How Does a TDoS Work?

Photo of Person Working on Computer

The setups from TDoS attacks range from simple to complex. One common feature, however, is that these attacks mostly target phone systems based on Voice over Internet Protocol (VoIP) technology.

In simple TDoS attacks, the attacker uses an automated phone dialer or software to generate and launch a barrage of automated calls. This type of attack doesn’t require much to execute: a Linux server on an old computer and robocall software is all the attacker needs. The simplicity means such attacks are typically directed at individuals and small local businesses.

The setup for complex TDoS attacks is more elaborated and requires some planning and execution on the attacker’s part. Typically, an attacker uses an army of botnets to launch a distributed attack. One way to get this arsenal is, of course, to buy a botnet on the dark web. Another approach is to distribute malware online and commandeer the smartphones of real people. Attackers prefer the latter because it’s easier to get past call filters and spam blockers.

What Is the Impact of TDoS Attacks?

Photo of Neon Sign Saying Emergency

TDoS attacks tie up the lines and prevent victims from receiving or making phone calls. The impact for an individual is being unable to call emergency services—or indeed anyone at all. If part of a complex cyberattack scheme, it can prevent a victim from alerting their banks about fraudulent activities on their accounts.

Likewise, the implications of TDoS attacks for businesses and municipalities are financial. Usually, attackers prefer to use TDoS attacks to hold businesses and municipality governments to ransom. Often, the victim would have no choice but to acquiesce to the attacker’s demands. After all, resisting would mean losing productive person-hours, customers, or, in the case of a municipality, civil unrest due to broken public infrastructure.

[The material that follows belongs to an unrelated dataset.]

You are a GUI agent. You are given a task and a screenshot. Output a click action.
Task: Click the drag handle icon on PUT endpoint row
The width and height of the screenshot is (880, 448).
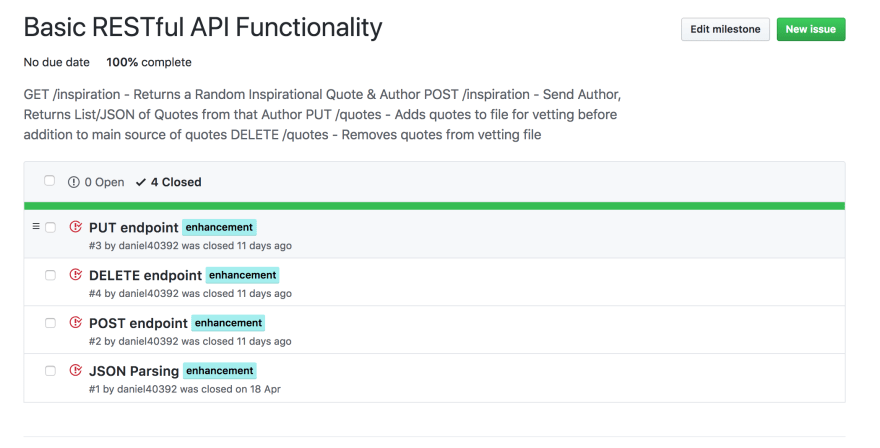(36, 226)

How to Prevent TDoS Attacks

Photo of Phone on a Yellow Background

The job of preventing TDoS attacks is on your phone service provider and government agencies. Your phone service provider makes communication infrastructure resilient to TDoS attacks, usually by implementing security protocols that filter and block calls from known attackers. Government agencies like the Federal Communication Commission, the Department of Homeland Security, and the FBI take on the tasks of making regulations, investigating, and prosecuting attackers.

Use a Reputable Phone Service Provider

On your part, finding a reputable phone service provider is all you need to do. And if your current provider does not offer anti-spoofing or call screening solutions, consider changing to a provider that does. In addition to this, talk to someone at the phone company and ask that they send a technician to configure your communication setup to make it resilient to TDoS attacks.

Install a Session Border Controller

Meanwhile, if you have the technical know-how, install a Session Border Controller (SCB) to improve the security of your phone system. SBCs work like firewalls that manage call requests. So, when the controller senses unusual traffic that could cripple your system, it blocks those connections. You will need to refer to your phone system manuals to configure your SBC. Your phone service provider should have this manual online if you've lost your hard copy.

Should You Be Worried About TDoS Attacks?

Not really. Worrying about a TDoS attack is mainly your phone service provider and the municipality government’s responsibility. Still, you are right to take steps to prevent such attacks, especially if you know a small business or live in an area where TDoS attacks are frequent or expected. In addition to this, we recommend that you take steps to reduce your exposure to more common cyberattacks like Business Email Compromise attacks.